Application of a special form of differential equations to the study of motion of a loaded Stewart platform

The paper is concerned with motions of a loaded Stewart platform. The motion equations are composed using a special form of differential equations (motion equations are derived in redundant coordinates). This form is also used to derive first-order vector Lagrange equations involving differentiation with respect to the radius vector of the system center of mass, the unit vectors of the principal central inertia axes of a motion body and with respect to these derivatives. These vectors define the position of the rigid body in space. As abstract holonomic constraint imposed on the vectors describing the motion of the rigid body, one considers the invariableness of the lengths of unit vectors and their orthogonality.

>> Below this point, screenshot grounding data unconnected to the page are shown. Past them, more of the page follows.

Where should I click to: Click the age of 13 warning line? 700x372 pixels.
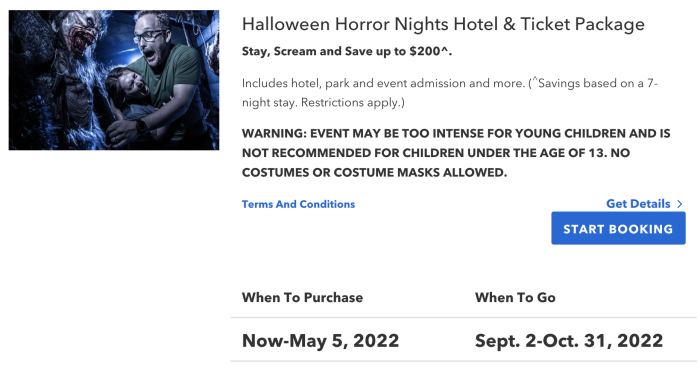tap(436, 153)
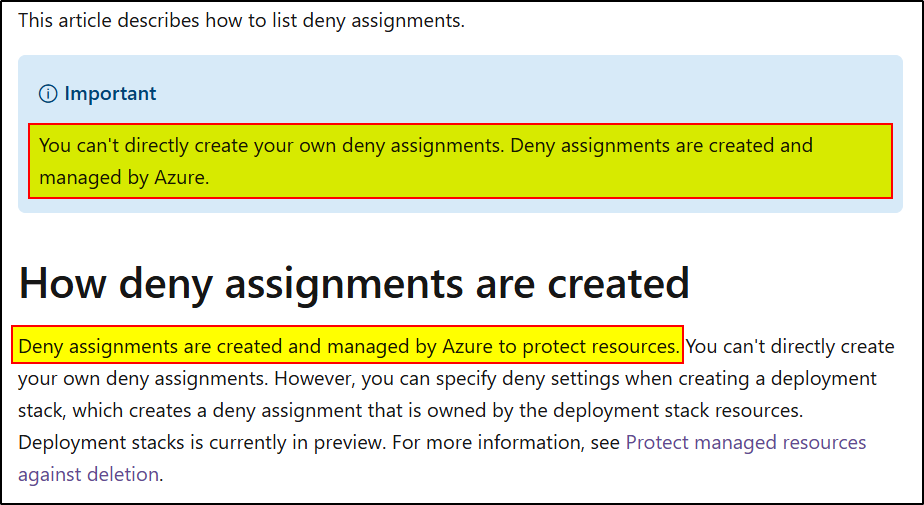Click the "How deny assignments are created" heading
This screenshot has height=505, width=924.
click(354, 283)
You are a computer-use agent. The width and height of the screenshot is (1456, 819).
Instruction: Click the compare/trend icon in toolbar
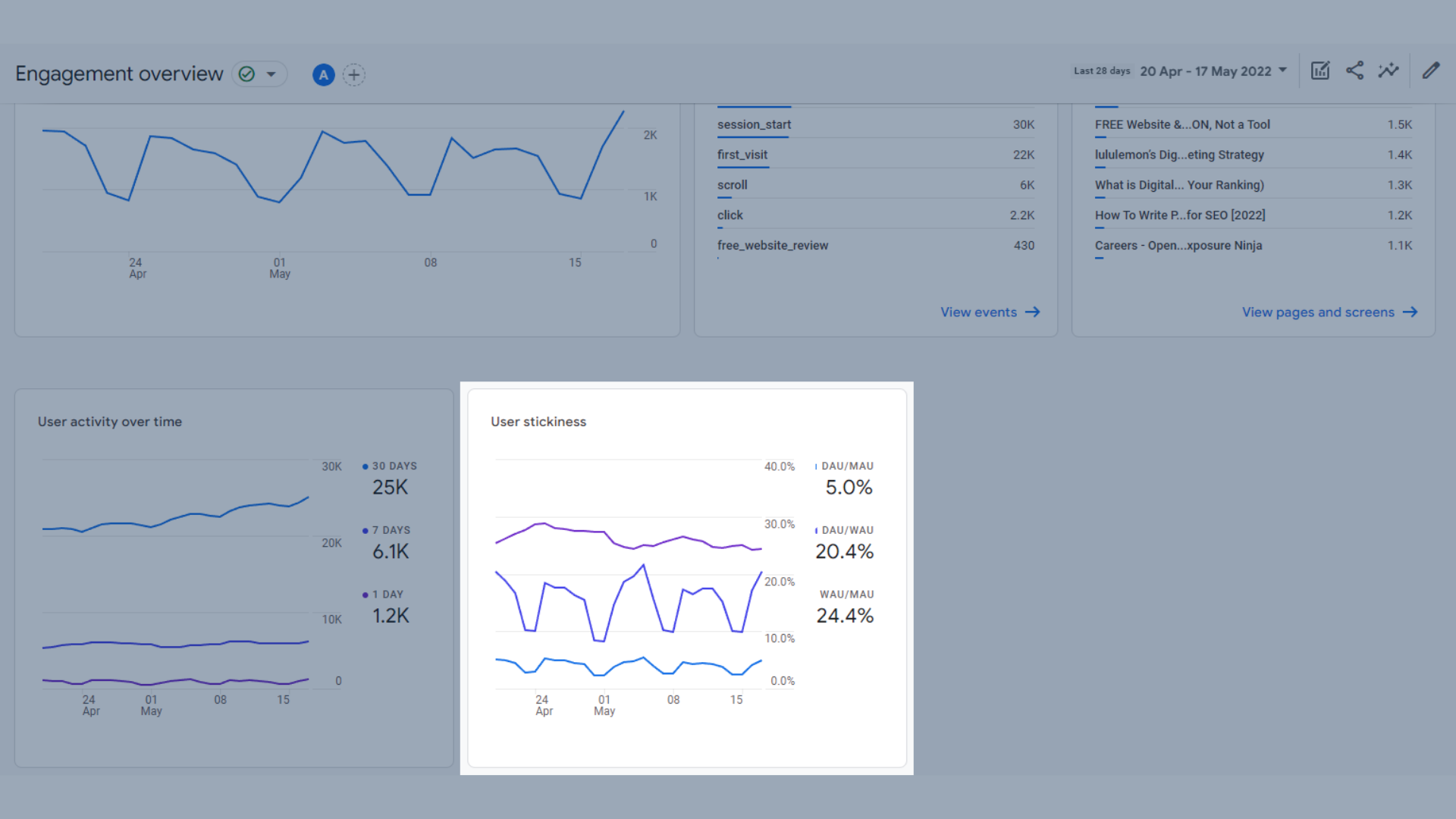(x=1390, y=73)
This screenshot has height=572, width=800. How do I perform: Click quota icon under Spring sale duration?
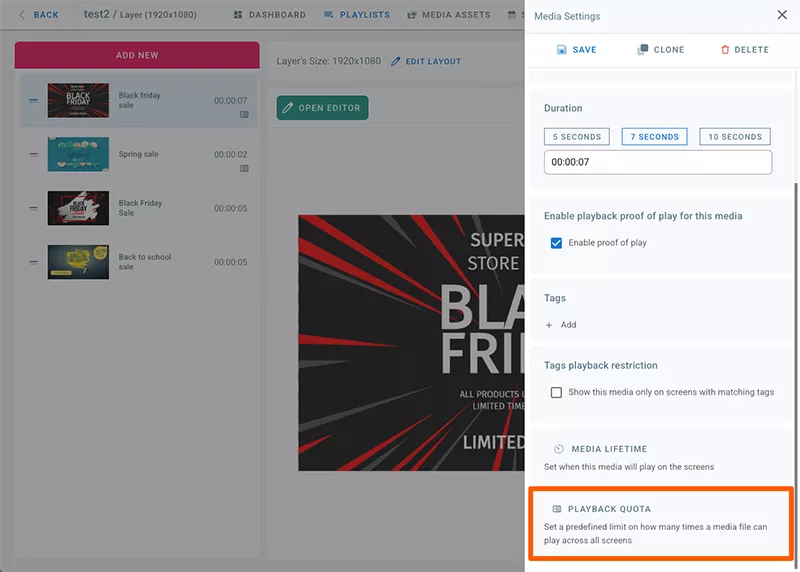coord(244,168)
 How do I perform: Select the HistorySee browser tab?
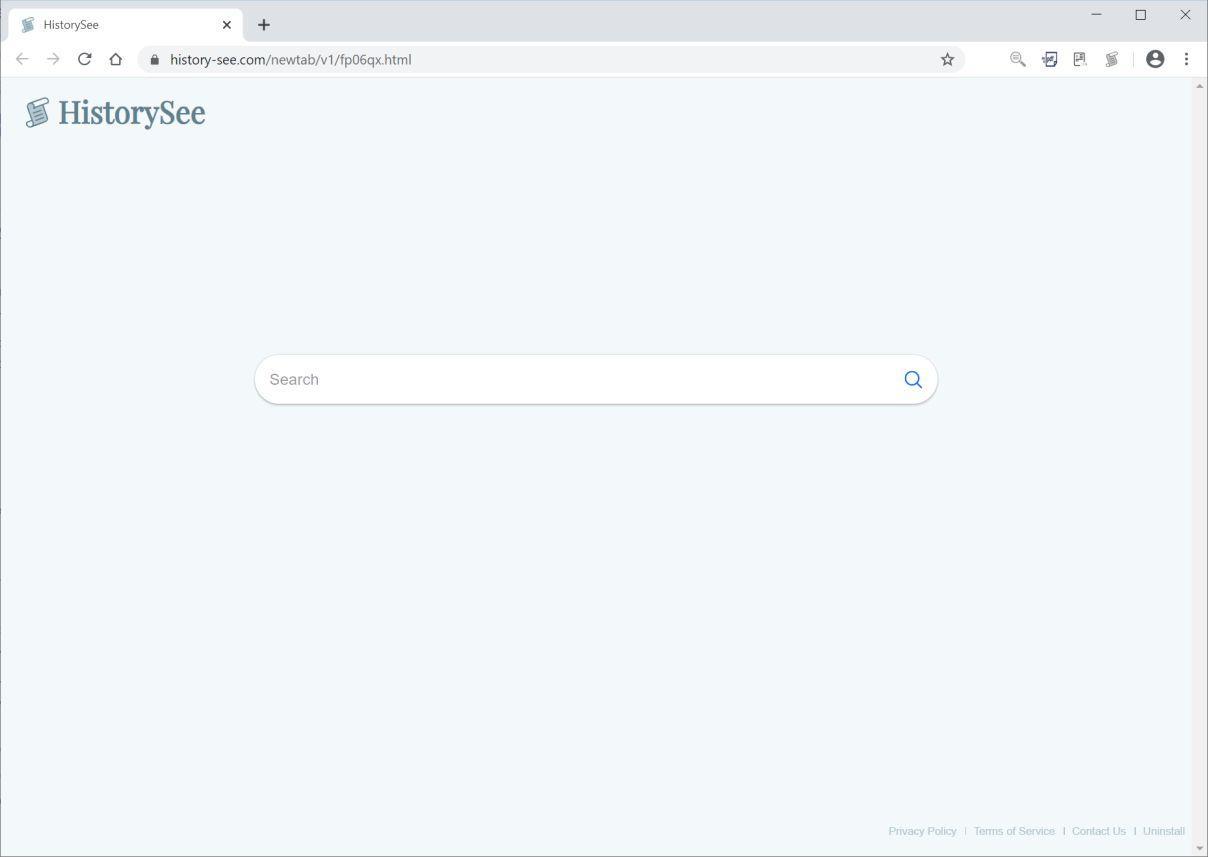[x=120, y=24]
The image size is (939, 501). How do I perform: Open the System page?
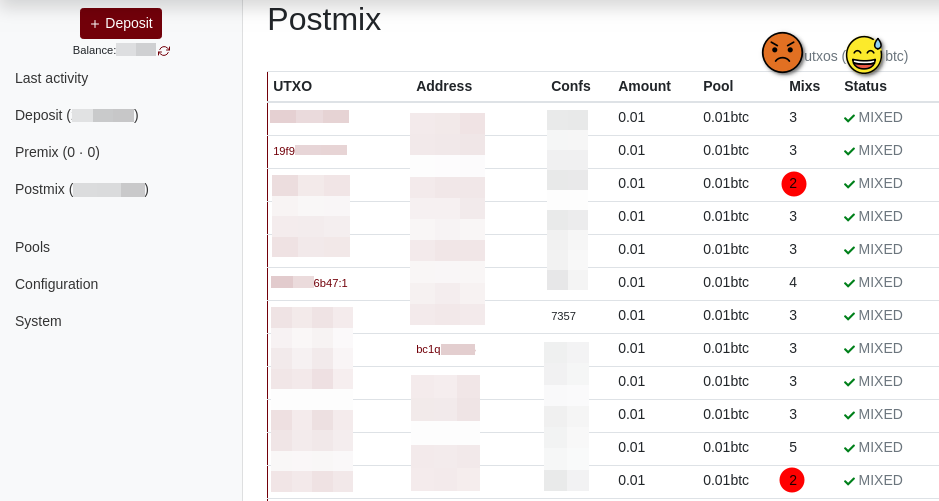point(38,321)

We discuss one engineering effect manifested in the behavior of a Steward platform in an equilibrium state ("parasitic oscillations"). This effect is one of the root causes for the system to move away from an unstable equilibrium position. A similar instability is also present in standard vertical oscillations of a Stewart platform. A simplest mechanism of appearance of instability of such vertical motions of a platform is revealed. To guarantee a stable motion, it is proposed introduce the classical feedbacks. Numerical solutions of the differential equations thus obtained are in complete accord with the numerical results obtained in the solution of the motion equations composed using the of center mass motion theorems and taking into account results on the variation of the kinetic moment as the system moves about the center of mass.